Can we confirm, with a \(5\%\) risk, that the upgrade has increased production? What about at a \(1\%\) risk?

The question asks whether the mean has increased, so we use a right-tailed test:

\[ H_0: \mu = 500, \qquad H_1: \mu > 500. \]

The observed statistic is

\[ U_{obs} = \frac{512-500}{28/\sqrt{35}} = \frac{12}{4.732} \approx 2.536. \]

Critical values for a right-tailed test:

  • at \(5\%\) risk: \(1.645\)
  • at \(1\%\) risk: \(2.326\)

Since \(2.536 > 1.645\) and \(2.536 > 2.326\), we reject \(H_0\) in both cases.

Conclusion: with both \(5\%\) and \(1\%\) risk, the data confirm that the upgrade has significantly increased daily production.

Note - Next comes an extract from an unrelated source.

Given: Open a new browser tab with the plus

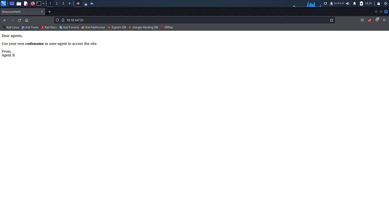Looking at the screenshot, I should click(x=49, y=11).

6.6 Application — Defect rate of machine M

Exercise

The quality manager confirms the 2% defect rate for machine M in 2019. After a 2020 intervention, he randomly selected 150 parts and found 1 defective.

Can we confirm, with 1% risk, that the rate of defective parts has decreased?

We test:

\[ H_0: p = 0.02, \qquad H_1: p < 0.02. \]

The observed proportion is

\[ \hat{p}=\frac{1}{150}\approx 0.00667. \]

The statistic is

\[ U_{obs} = \frac{0.00667-0.02}{\sqrt{\frac{0.02\times 0.98}{150}}} \approx -1.166. \]

For a left-tailed test with \(\alpha=1\%\), the critical value is \(-2.326\).

Since

\[ -1.166 > -2.326, \]

we do not reject \(H_0\).

Conclusion: with 1% risk, we do not have enough evidence to confirm that the defect rate has decreased.